Virginia Gov. Bob McDonnell (R), who’s likely to be considered for his party’s vice presidential slot this year, raised an interesting argument yesterday while trying to spin the latest economic news.
“I’m glad the economy is starting to recover, but I think it’s because of what Republican governors are doing in their states, not because of the president.”
Just at the surface, once prominent Republican leaders tell national television audiences that the economy is recovering under President Obama, the GOP is effectively giving away the store, or at least most of it.

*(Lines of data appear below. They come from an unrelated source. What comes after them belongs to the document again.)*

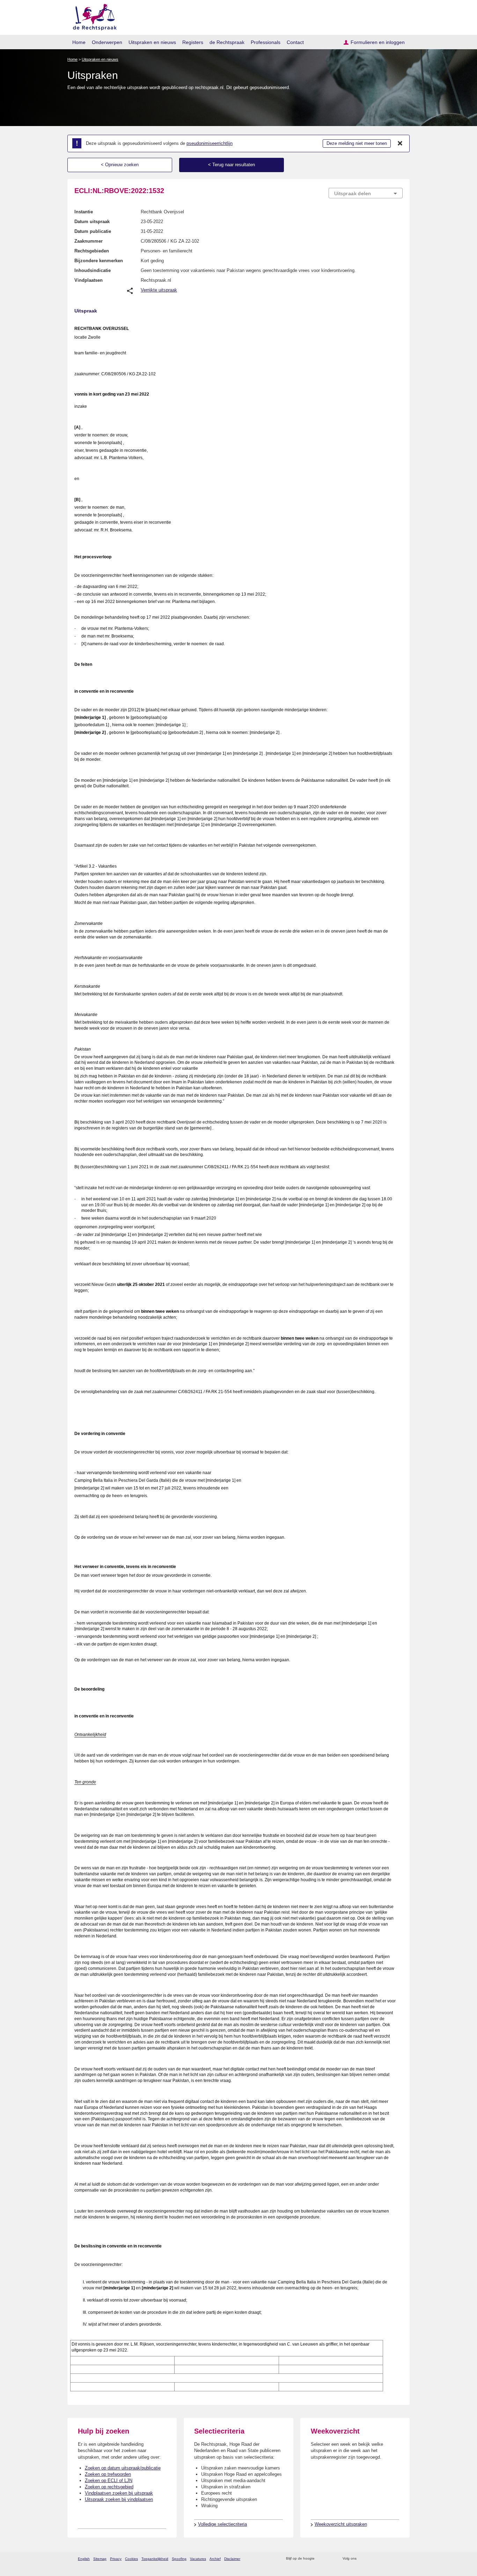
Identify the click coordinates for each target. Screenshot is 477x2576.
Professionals (265, 42)
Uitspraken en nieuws (152, 42)
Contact (295, 42)
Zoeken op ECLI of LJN (108, 2480)
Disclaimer (232, 2559)
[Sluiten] (400, 143)
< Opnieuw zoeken (120, 164)
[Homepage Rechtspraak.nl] (92, 16)
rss (321, 2558)
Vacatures (198, 2559)
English (84, 2559)
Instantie (83, 211)
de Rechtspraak (227, 42)
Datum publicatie (92, 231)
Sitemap (100, 2559)
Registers (192, 42)
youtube (399, 2558)
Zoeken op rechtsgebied (109, 2486)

But the more one scrutinizes McDonnell’s new talking points, the less persuasive they appear. To hear the Virginia governor tell it, the economy is improving because of Republican governors, but whether McDonnell likes it or not, the current evidence points to a national recovery. There are 20 Democratic governors, including Democratic chief executives in two of nation’s three largest states, and their economies are improving, too.
For that matter, there’s ample reason to believe McDonnell has it backwards. One of the factors holding back the economy over the last year is the shrinking public sector, and the deliberate layoffs of thousands of government employees. Governors from both parties have contributed to this – since states can’t run deficits, they generally haven’t had much of a choice – but it’s the GOP governors who’ve put austerity measures at the top of their respective to-do lists.
That doesn’t boost the economy; it does the opposite.
Indeed, there’s a degree of irony hearing McDonnell make the argument in the first place: thanks to money his state receives from Washington, Virginia has seen its government payrolls grow, even while most states slash public-sector jobs.
As McDonnell auditions for national office, he’ll have to do better than this.